Some OCD sufferers go straight to the top of the mental health help hierarchy and book an appointment with a psychiatrist or psychologist. Others search around for a therapist who can help them with their OCD. But for most people, perhaps after talking it over with family and friends, the first place to go for help is the family doctor.

How do you talk to your doctor about OCD?

It can be a daunting challenge for some OCD sufferers. They can get caught up in loops of thinking about what they should say, how they should say it, even how much to say. Is it really necessary to describe in detail all the thoughts that are swimming around in their minds or can a more general approach work? Then there are the inevitable what if questions that come up, like what if my doctor doesn’t believe me, what if my doctor thinks I’m crazy or what if my doctor calls the cops about my thoughts?
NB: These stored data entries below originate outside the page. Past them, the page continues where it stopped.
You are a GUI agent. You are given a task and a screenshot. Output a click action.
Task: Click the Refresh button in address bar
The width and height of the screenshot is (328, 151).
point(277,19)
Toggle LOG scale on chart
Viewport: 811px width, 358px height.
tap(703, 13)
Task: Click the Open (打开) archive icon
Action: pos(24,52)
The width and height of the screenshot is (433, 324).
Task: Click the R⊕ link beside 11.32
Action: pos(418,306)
A doctor is the starting point in seeking treatment. The doctor will not be the one to administer treatment. Rather, the doctor should be seen as a resource — a person who knows what kind of help is available out there and how to get into contact with the right people who will be able to help you. For the most part, going to a doctor is a first step where you can get a referral to specialized mental health treatment. Because of that, you do not have to go into exquisite detail about what is going on with you.

Doctors need to know enough about your problem to make an initial assessment so they can send you to the right person or organization for help. Chances are, before you decide to go to a doctor for help, you’ve done some research into OCD and have a basic understanding of the disorder so you can simply and confidently describe what is going on.

Be forewarned that medical doctors are not experts on OCD. More experienced doctors have dealt with OCD sufferers before so there won’t be any surprises. Overall, doctors have limited knowledge about OCD, likely won’t be able to confidently diagnose you and may not understand all of the varying types of OCD that exist. They will have a basic knowledge of the disorder and that is why you should only need to provide a basic amount of information to the doctor so the next step in getting help can be reached.

A warning to sufferers of sexual obsessions, especially involving children: These types of obsessions are not well known and can be easily mistaken for paraphilias. In fact, there is documented cases where sufferers of POCD (Pedophile OCD) have been met with hostility when they described their symptoms to an untrained doctor. Sufferers have been known to suffer additionally with the authorities being contacted because a doctor believes the sufferer has the potential to harm children.

The golden rule when communicating OCD symptoms is, the farther up the mental health help chain a person is, the more detailed the communication can be. Because medical doctors are at the bottom of the chain, only a basic synopsis of what is going on is needed. You can get into the details when you meet up with a qualified, experienced OCD specialist.

Typical conversations with a doctor would look like:

I have reason to believe I have OCD. I have intrusive thoughts about things being contaminated. I spend a lot of time washing my hands, taking showers and avoiding things I think are contaminated. This is having a big negative impact on my life. I want to do something about it. Can you help me? Where do I need to go to get diagnosed and to access Cognitive Behavioral Therapy?

I think I have OCD. I keep getting nasty sexual thoughts that cause me a lot of distress. I think about these thoughts over and over again. I’m having problems concentrating on my work and my relationships with people around me have suffered because I’m always thinking about these nasty thoughts. Who do I go see to get the proper help for this?

That’s it. That’s about as much information that needs to be given to a doctor when you’re initially seeking help for your OCD. It should be enough to get the ball rolling.